=== Trecho fornecido ===
Apesar da qualidade de sua obra e do louvor da crítica, Rangel não teve
sucesso. Amigo íntimo de Monteiro Lobato, com quem pertenceu ao “Grupo do
Minarete”, de que foi o fundador, foi vítima dessa amizade. Como a árvore
que, embora frondosa, tem o destino de nascer ao lado do carvalho
majestoso, Rangel foi obscurecido pela sombra do amigo, a maior estrela da
época. É verdade que Monteiro Lobato, consciente do talento de Rangel,
tudo fez para reparar a injustiça, mas foi inútil: todas as atenções se
voltavam para ele. Por paradoxal que fosse, Rangel pagou alto preço pela
amizade do criador do “Sítio do Picapau Amarelo.”
Outros fatores, no entanto, muito mais graves, contribuíram de forma
decisiva para que Rangel caísse no ostracismo. O primeiro deles foi sua
própria família. Desinteressada da sorte do escritor, ciumenta de seus
guardados, nunca facilitou as pesquisas dos interessados. Como estudioso
da vida e da obra do escritor, até hoje seu único biógrafo, nunca obtive
dos familiares a menor ajuda. Amigos de outras cidades, pessoas estranhas,
colaboraram mais com meu trabalho que a família. Até mesmo as obras
completas de Rangel eu obtive em livrarias e sebos paulistas, sem a menor
colaboração de quem tanto poderia ter facilitado meu trabalho. Seja como
for, a biografia foi publicada (“O Amigo Escrito”) numa edição grande e
hoje esgotada. Mas o desinteresse da família foi, sem dúvida, a causa da
primeira morte literária do infeliz Godofredo Rangel.
Como se isso não bastasse, um dos maiores críticos brasileiros, o único
ainda militante, tomou partido definitivo contra Rangel: Wilson Martins.

=== Linhas de dados ===
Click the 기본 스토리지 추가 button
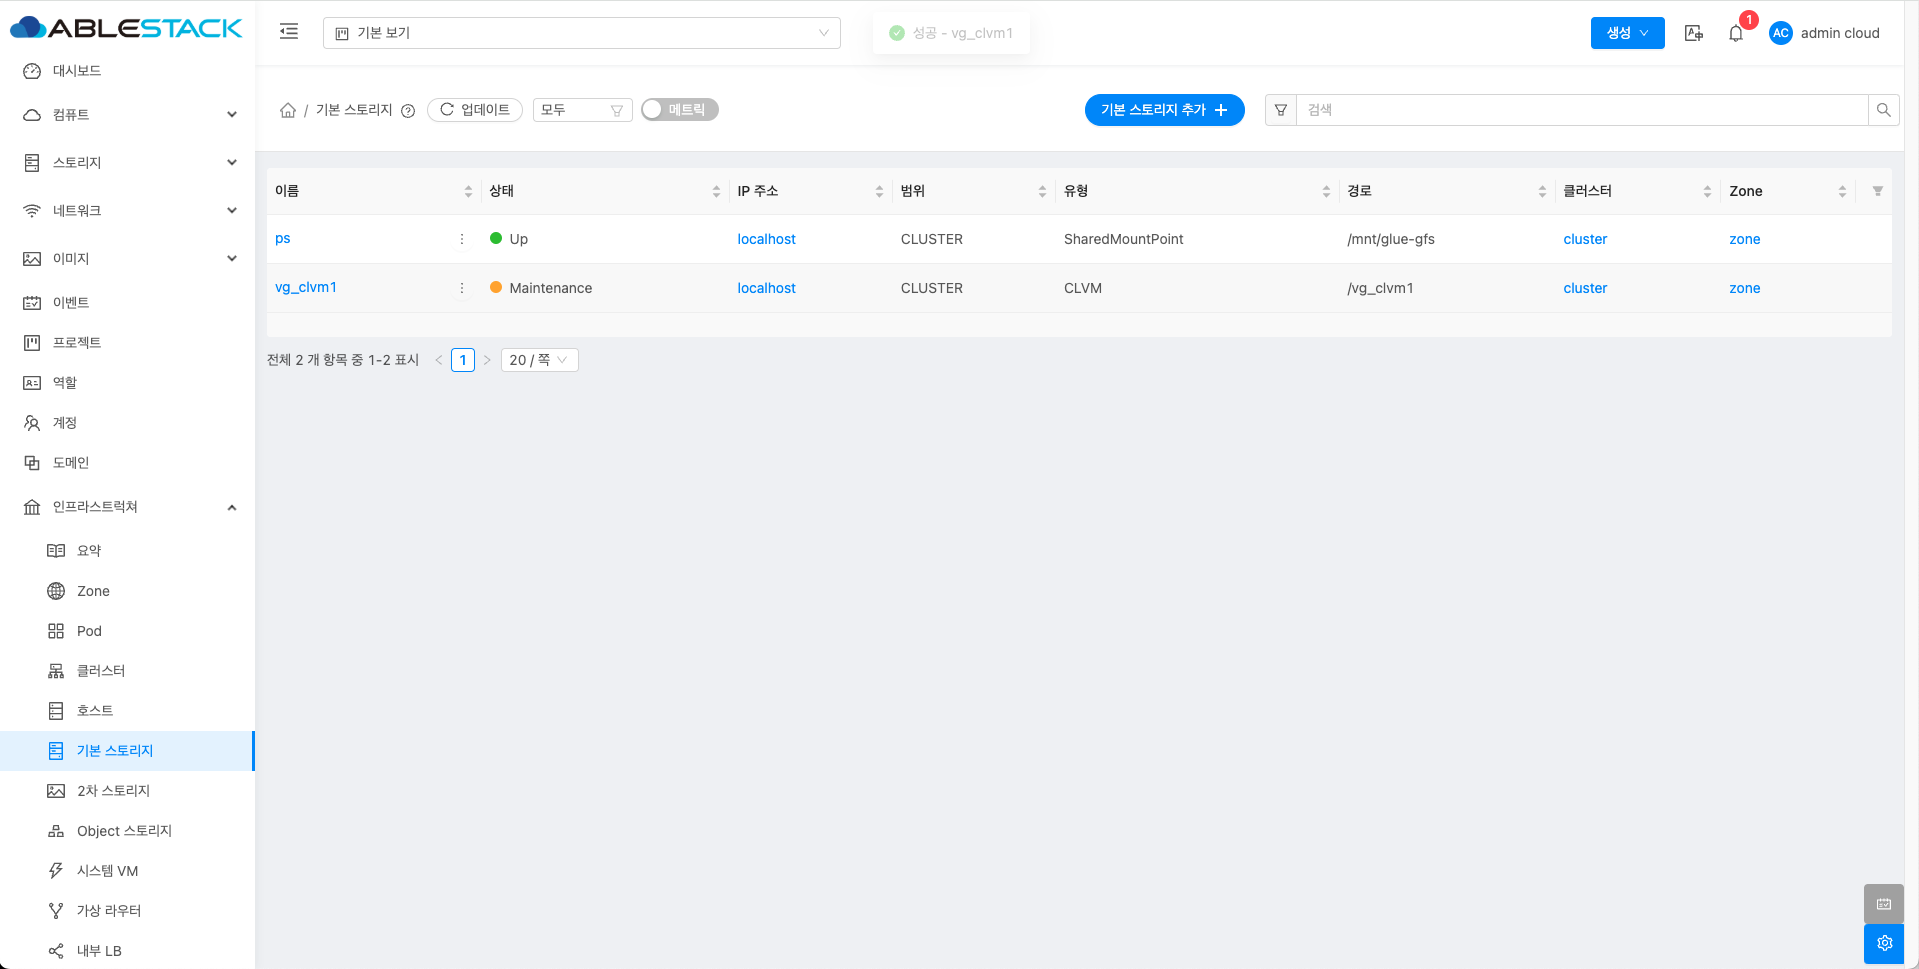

=== Tarefa do exercício A ===
Segundo o trecho sobre Godofredo Rangel, qual é o título da biografia do escritor que foi publicada?
=== Tarefa do exercício B ===
Prossiga com o texto sobre Godofredo Rangel a partir da última frase apresentada.

=== Resposta da tarefa A ===
“O Amigo Escrito”.

=== Resposta da tarefa B ===
Tomado de ira contra o escritor, partindo da impressão que lhe provocou
“Vida Ociosa”, e, ao que me parece, sem levar em conta o restante da obra,
desancou-o em mais de uma oportunidade através dos grandes jornais que
publicam sua coluna. Isso aconteceu quando se batalhava pela publicação de
novas edições das obras de Rangel e vários professores universitários se
interessavam por elas. Embora a crítica virulenta poupasse o biógrafo
(eu), não poupava o biografado (Rangel). Foi água na fervura; o interesse
arrefeceu, os editores se assustaram, e Godofredo Rangel morreu para as
letras pela segunda vez. Fiquei, desde então, com a sensação de que mestre
Wilson Martins não gosta da vida simples, dos humildes e das pequenas
coisas da vida – justamente aquilo que Rangel retrata.
Para finalizar, depois de muitíssima luta, conversas, tratativas,
encontros, cartas, vai-e-vem interminável, uma editora do Rio de Janeiro
acabou publicando nova edição de “Vida Ociosa.” Mas o livro não foi
divulgado, a distribuição deixou a desejar, e ninguém tomou conhecimento.
O grande romance rangelino continua tão esgotado como antes. Foi a
terceira morte de Rangel.
Na linguagem popular, Godofredo Rangel é um “azarado.” Não existe caso, em
nossas letras, de escritor tão perseguido pela má sorte, mesmo depois de
morto há meio século. Por essa razão, ainda que remando contra a maré,
compareci ao colégio e falei sobre o inditoso Rangel. Pelo menos por
alguns minutos ele ressuscitou de sua tríplice morte para aqueles que lá
estavam.
(16 de junho/2007)
CooJornal no 533
Enéas Athanázio,
escritor e Promotor da Justiça catarinense (aposentado)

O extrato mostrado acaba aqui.